Tout autre eût désespéré. Martial Altarès, soudain, prit son élan. D’un bond il sauta jusqu’au soupirail. Souple et leste, il l’atteignit, sa main saisit l’un des barreaux qui grillageaient l’étroite ouverture, et là, se tenant tant bien que mal en équilibre, il regarda dans le parc, vers les lointains, vers la liberté.

***

… Quand les petits oiseaux

Ont besoin de mouron…

Ils s’en vont dans les champs

Se percher sur les bran… anches…

D’une voix déplorablement fausse, qui tenait un juste milieu entre la voix d’un homme complètement ivre et la voix d’un enfant furieusement en colère, d’une voix qui était par moments perçante et criarde et qui, en d’autres, avait des intonations graves et enrouées, Bouzille tentait de se distraire du travail auquel il se livrait.

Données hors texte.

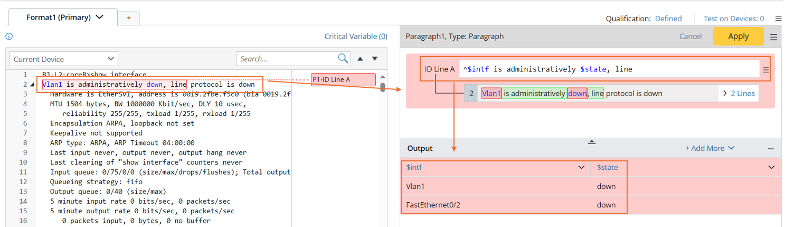
Task: Open the Current Device dropdown
Action: pos(63,59)
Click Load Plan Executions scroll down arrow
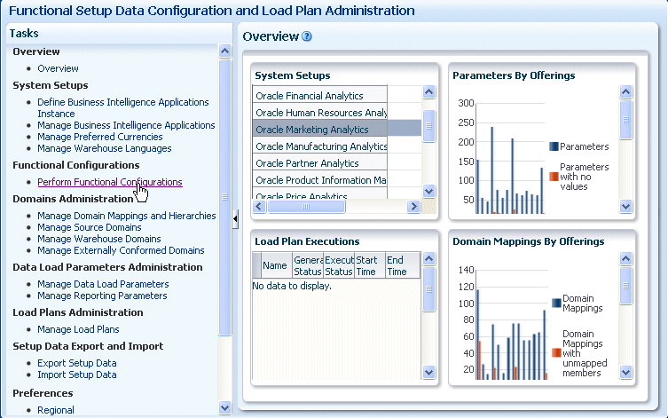The height and width of the screenshot is (418, 668). pos(429,373)
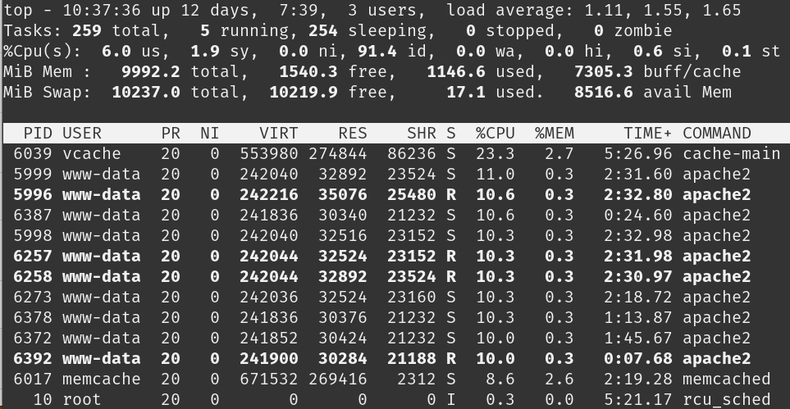Image resolution: width=790 pixels, height=409 pixels.
Task: Click the PID column header
Action: tap(39, 133)
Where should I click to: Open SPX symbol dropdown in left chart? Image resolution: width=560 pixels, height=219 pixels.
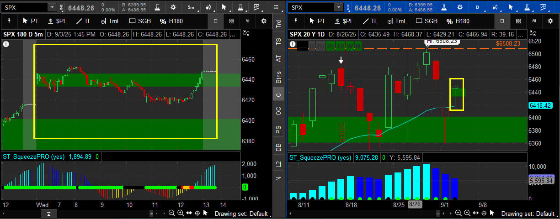click(52, 7)
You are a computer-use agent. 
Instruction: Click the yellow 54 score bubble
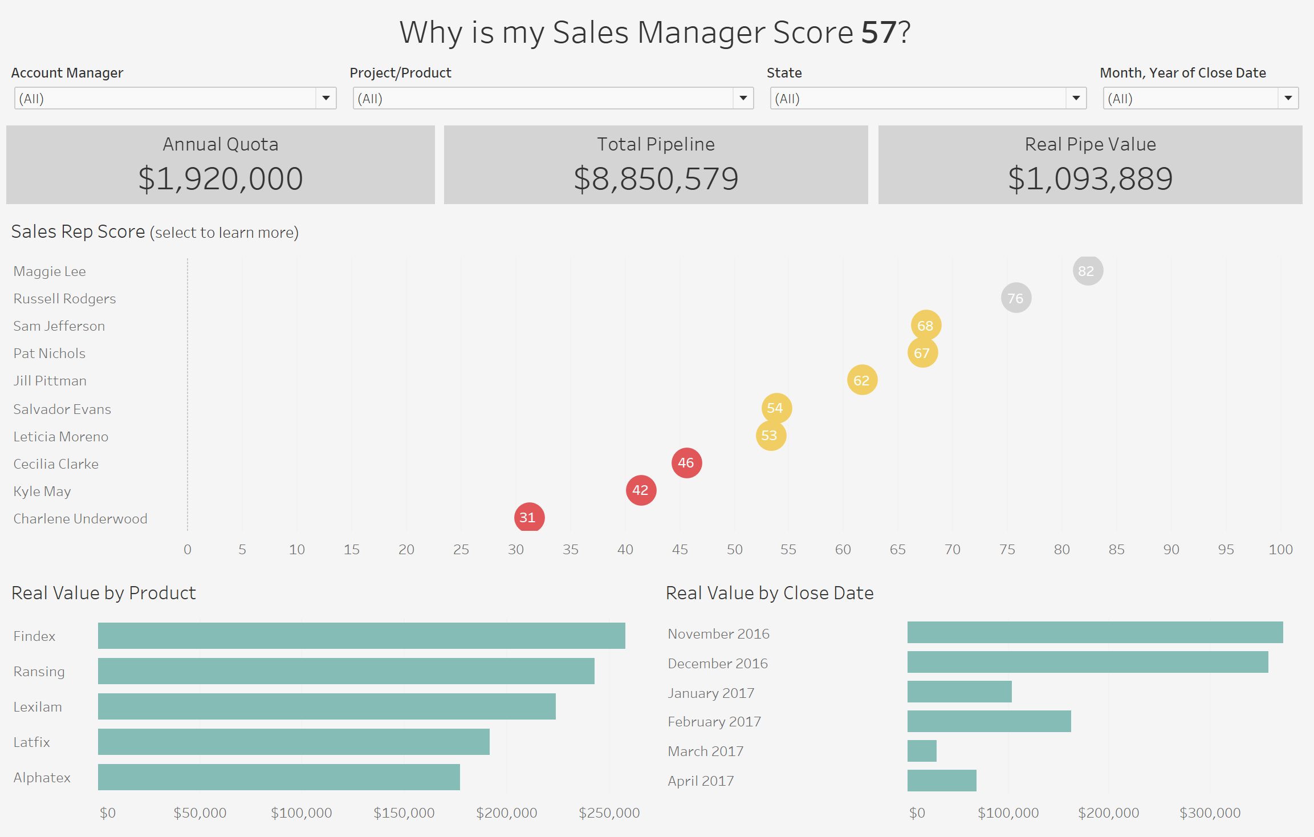[x=776, y=408]
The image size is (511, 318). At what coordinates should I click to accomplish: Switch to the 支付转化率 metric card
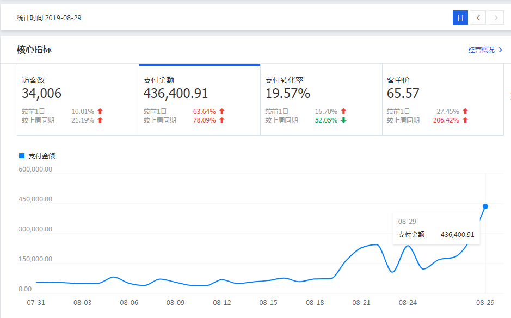321,100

Bouzille avait connu bien des ennuis.

Le philosophe qu’il était s’était évidemment fort bien accommodé des soupçons injustes qui avaient plané sur lui, à Beylonque, lorsque le malheureux idiot Saturnin Labourès avait été trouvé noyé dans la mare aux sangsues.

— Les hommes, avait alors sentencieusement déclaré Bouzille chez un marchand de vins de l’endroit, sont ingrats et malfaisants. Si j’ai été voler des sangsues, c’est uniquement pour rendre service à l’humanité souffrante. Quel remerciement en ai-je ? Tout simplement on m’accuse d’avoir noyé un enfant. C’est à dégoûter de braver les lois pour faire le bien.